CLAUDE JONES: The surreal winged sculptures and meticulous fine-lined drawings and collages of Claude Jones expose a vision of a sci-fi merging of species. Her sculptures and drawings are a potent vehicle for her committed animal rights activism.

The interchange of body parts and experimental mixing of the animal, the plant and human in her art reflects our changing genetic and psychological relationship with nature. In the face of research and experimentation in the world of biotechnology, her poignant and provocative works reveal a version of an increasingly possible reality of cloned and ‘designer’ beings to order.

The plight and toll on animals used for experiments underpins all her works. The concept of these potential peculiar biologies and the creation of composite and mutant creatures has been her focus since 2002 apparent in exhibitions titled Mutation & Imagination, Hybrid states, Hybridism, Creature Couples and Strange Things.

For Taxonomy in 2010 she again turns the spotlight on science’s escalating push for homogenization of species and in particular on mankind’s double standards in the way animals are categorized and treated. Taxonomy is the science of classification and is the system applied to organizing living things into species. Claude Jones is responding to the complex schizoid approach we take with animal classifications where at Christmas we buy the pet dog and cat a present, but the pig and turkey are eaten at dinner.

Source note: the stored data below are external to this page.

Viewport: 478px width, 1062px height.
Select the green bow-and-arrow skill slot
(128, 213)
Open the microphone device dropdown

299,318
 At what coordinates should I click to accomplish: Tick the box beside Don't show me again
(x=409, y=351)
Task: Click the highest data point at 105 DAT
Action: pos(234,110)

With poignant role reversals perversely transposing animals as both perpetrators and victims, she is exposing ingrained inconsistencies and contradictions: images of dog and monkey-faced humanoids wield scalpels and guns, specimen jars and iron barred cages confine taunted cat and monkey mutants and trouser-clad hares are suspended from meat hooks. Background wallpapers are patterned with a ‘decorative’ recurring animal trap motif.

Distressing as the subject is, the artist renders the works in the way of storybook illustrations and children’s playthings. The delicacy of the drawings and the soft colours, narrative format and child-like fairytale guise of these works subversively enhances the grim impact and the reality of man’s perplexing duplicity.

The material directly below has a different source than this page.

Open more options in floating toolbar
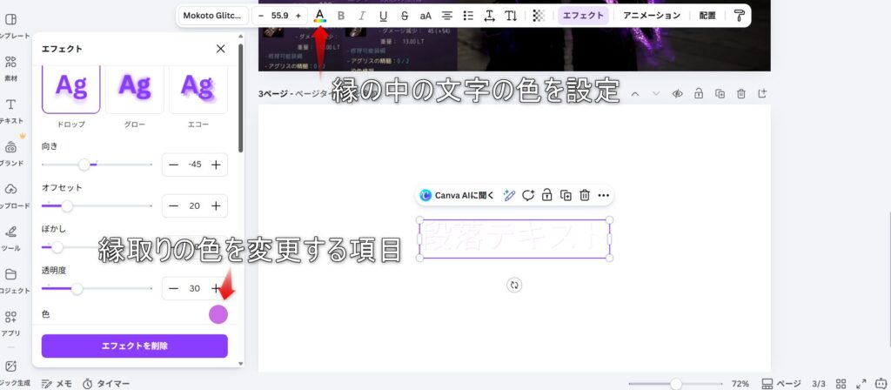Screen dimensions: 891x390 [604, 196]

Claude Jones undertook specialist international study programs and associated residencies to develop her ceramic skills for Broken in 2014. The medium is apt for a body of work that takes aim at the broken bodies and broken trust of man’s fragile compact with animals. A suite of delicate floral firearms, baby-blue rifles and pastel-pink shotguns are cast in fragile porcelain clay. They are not toys, and aimed at anything but child’s play. The artist is signaling the mixed messages and attitudes to animals that are, wittingly or not, imparted to children by adults.

Claude Jones’s works are held in the collections of the Art Gallery of New South Wales and Artbank and international public and private collections.